== WHAT IS BEING ASKED ==
Transcribe the entries below exactly; leave every image out.
((
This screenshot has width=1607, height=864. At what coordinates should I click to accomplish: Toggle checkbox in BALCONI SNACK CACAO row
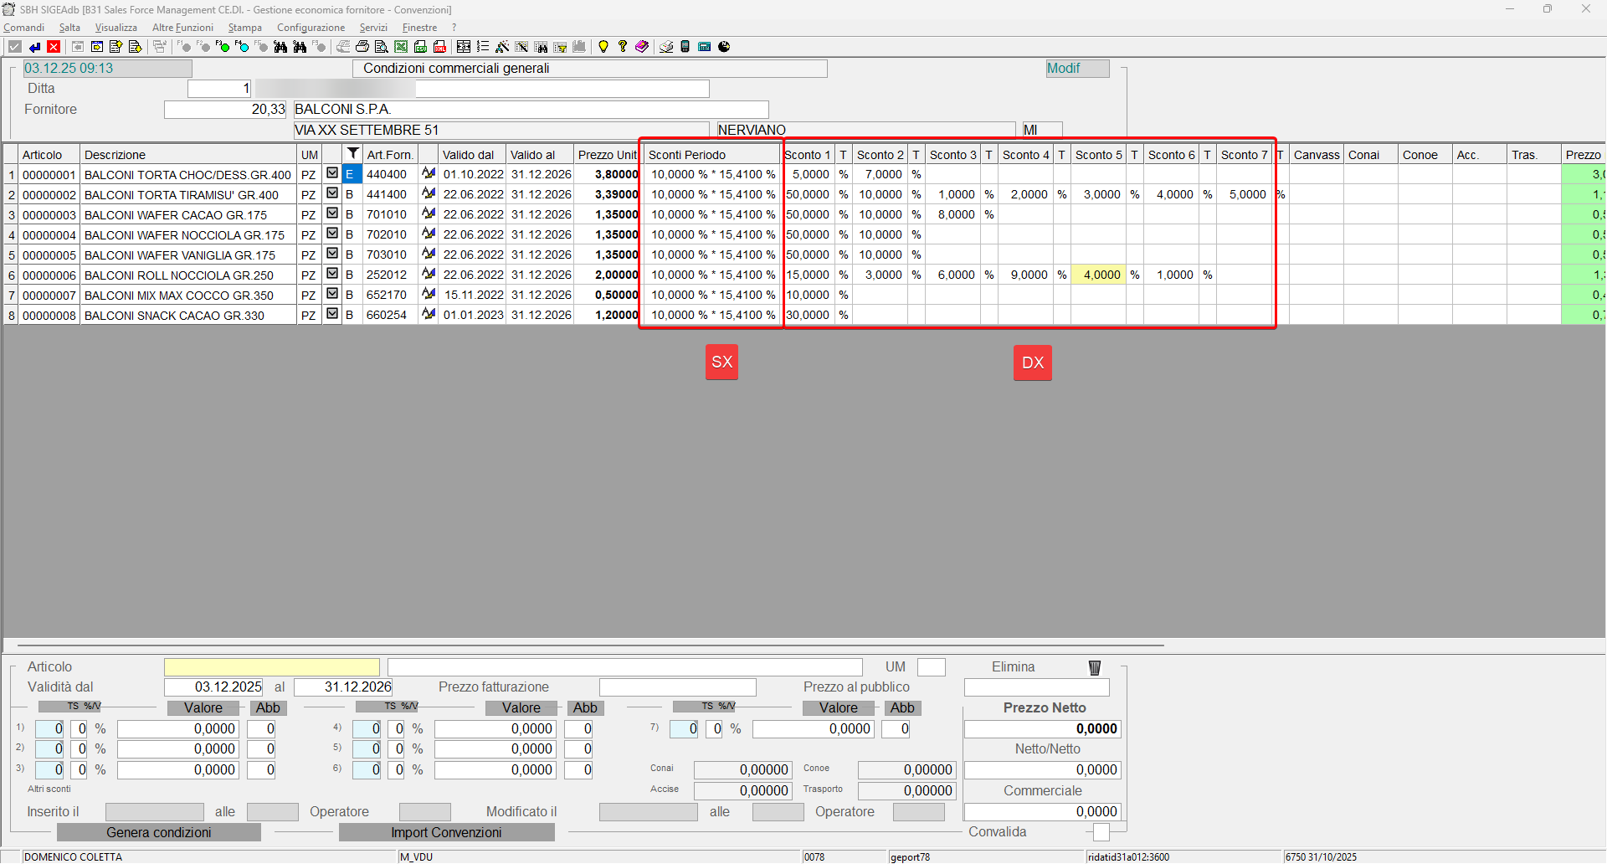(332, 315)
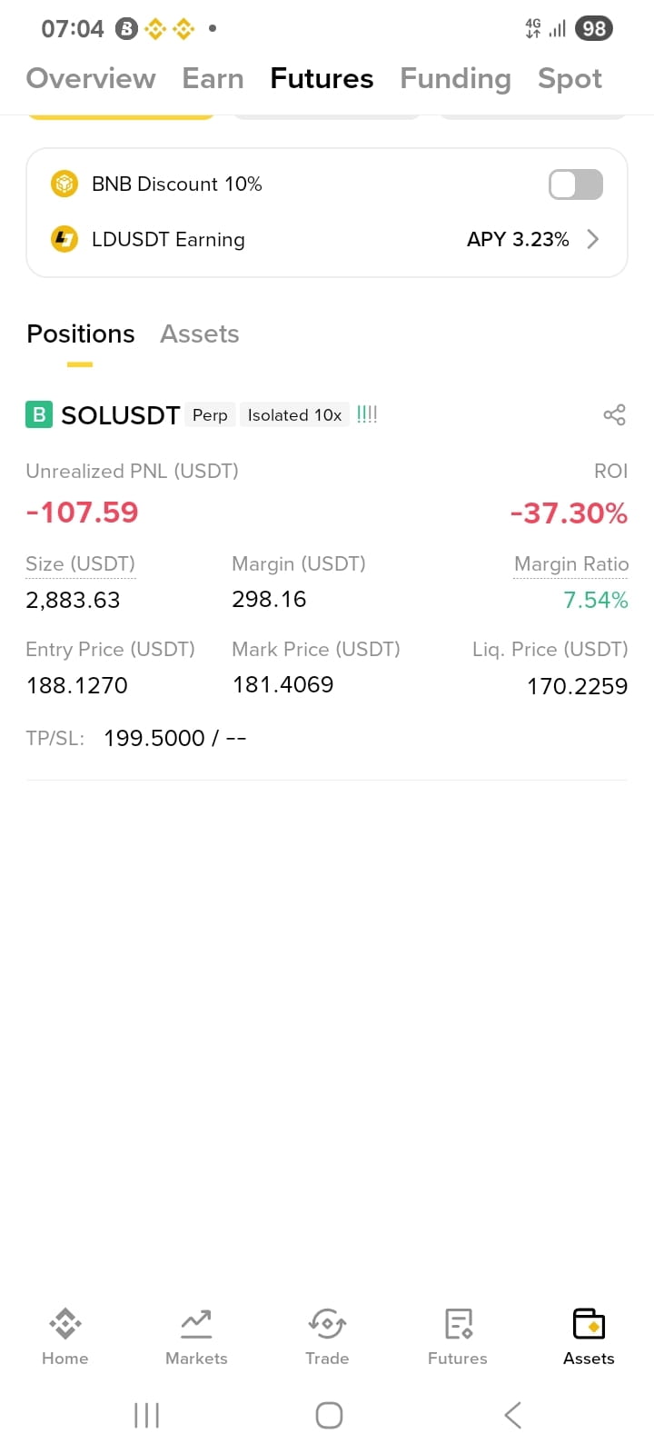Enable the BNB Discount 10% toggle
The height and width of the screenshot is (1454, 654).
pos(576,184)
))
== FINISHED EXERCISE ==
This screenshot has width=1607, height=864. At what coordinates should I click to accomplish: Toggle checkbox in BALCONI SNACK CACAO row
(332, 315)
Enable the BNB Discount 10% toggle
The height and width of the screenshot is (1454, 654).
pos(576,184)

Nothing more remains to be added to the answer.